44.

837 70 6
                                    

Hari kerja, hari Selasa.

Seperti normalnya hari Selasa, Gi menghabiskan waktu di meja kerjanya. Ia harus menyelesaikan beberapa hal seperti kedatangan buku baru dan membuat daftar baru untuk buku-buku yang tersimpan rapi di rak-rak perpustakaan.

Mug teh yang terduduk di mejanya sudah ia isi tiga kali, menandakan sudah lama sekali ia juga terduduk di kursi kerjanya. Sesekali ia beranjak dari tempatnya kalau-kalau ada pengunjung yang bertanya atau meminta referensi buku.

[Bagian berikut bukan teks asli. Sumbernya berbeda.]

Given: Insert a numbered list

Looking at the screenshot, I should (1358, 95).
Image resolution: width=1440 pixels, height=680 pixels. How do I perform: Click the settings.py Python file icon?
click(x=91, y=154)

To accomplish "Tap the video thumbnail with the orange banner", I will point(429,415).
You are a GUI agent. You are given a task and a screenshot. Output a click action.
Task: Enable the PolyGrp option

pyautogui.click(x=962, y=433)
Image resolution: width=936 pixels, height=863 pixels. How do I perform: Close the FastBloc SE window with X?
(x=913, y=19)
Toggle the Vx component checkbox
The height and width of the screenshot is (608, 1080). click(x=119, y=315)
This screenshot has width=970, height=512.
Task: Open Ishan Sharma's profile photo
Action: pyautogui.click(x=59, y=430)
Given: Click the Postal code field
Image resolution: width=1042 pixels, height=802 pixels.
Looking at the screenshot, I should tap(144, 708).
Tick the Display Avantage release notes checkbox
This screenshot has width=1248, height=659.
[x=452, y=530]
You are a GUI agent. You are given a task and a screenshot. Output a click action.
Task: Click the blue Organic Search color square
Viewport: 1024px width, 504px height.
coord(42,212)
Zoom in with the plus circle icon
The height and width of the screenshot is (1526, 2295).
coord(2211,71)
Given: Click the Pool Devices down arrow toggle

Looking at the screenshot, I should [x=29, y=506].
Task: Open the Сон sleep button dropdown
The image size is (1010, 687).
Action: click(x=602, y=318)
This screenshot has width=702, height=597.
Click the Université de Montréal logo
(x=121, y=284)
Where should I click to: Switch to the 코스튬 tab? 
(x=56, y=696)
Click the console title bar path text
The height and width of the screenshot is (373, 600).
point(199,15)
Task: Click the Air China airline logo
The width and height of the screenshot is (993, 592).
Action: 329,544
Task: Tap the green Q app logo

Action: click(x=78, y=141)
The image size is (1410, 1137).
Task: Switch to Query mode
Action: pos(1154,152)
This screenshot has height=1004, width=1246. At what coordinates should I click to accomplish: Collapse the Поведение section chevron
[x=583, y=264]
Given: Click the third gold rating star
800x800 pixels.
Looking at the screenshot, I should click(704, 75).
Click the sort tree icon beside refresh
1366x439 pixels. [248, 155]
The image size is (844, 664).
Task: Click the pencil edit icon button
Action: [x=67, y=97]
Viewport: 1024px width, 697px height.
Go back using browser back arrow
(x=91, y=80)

Kalau sudah fokus bekerja seperti itu, Gi memang sering lupa waktu. Pesan singkat dari Harry pun tidak ia gubris sejak tadi pagi. Baru sekarang Gi memiliki niat untuk mengecek pesan singkat itu.

Isinya sama seperti biasanya. Harry sedang sibuk dengan jadwalnya yang akhir-akhir ini padat. Mempromosikan album, menghadiri acara-acara formal di luar Inggris, dan masih banyak lagi. Dan seperti biasanya pula, Gi tidak tertarik untuk ikut dan lebih memilih menghadapi pekerjaan yang menumpuk.

Sebentar lagi tiba juga jam makan siang dan Gi juga belum menyadarinya, sampai Katie mengingatkannya untuk melirik jam tangan. "Ya ampun, Gi, jangan sampai kau terlalu asyik mengerjakan tugas Mr. Phillips dan lupa sebentar lagi makan siang." Katie melemparkan pandangan kasihan pada rekan kerjanya itu.

"Aku tidak mengerti kenapa ia memberiku pekerjaan yang tidak seharusnya aku lakukan," Gi menghela napasnya. "Maksudku, dia tahu ini bukan jatahku tapi ia malah menyerahkannya padaku. Seperti dua jam yang lalu, ia memasukkan daftar buku yang harus dipesan."

Katie hanya tersenyum singkat. "Aku tahu, Gi. Sepertinya ada sesuatu yang membuatnya begitu. Ini pertama kalinya ia melakukan hal itu padamu dan seberapa sebalnya ia padamu, ia tidak pernah melakukan yang seperti itu."

Gi mengangkat bahunya. "Entahlah, mungkin aku sudah memicu emosinya sampai-sampai ia tega seperti ini. Kalau saja aku bisa membuang semua berkas ini ke tempat sampah." Gi memijat-mijat dahinya yang sudah bermenit-menit menampakkan kerutan gara-gara semua kertas di hadapannya.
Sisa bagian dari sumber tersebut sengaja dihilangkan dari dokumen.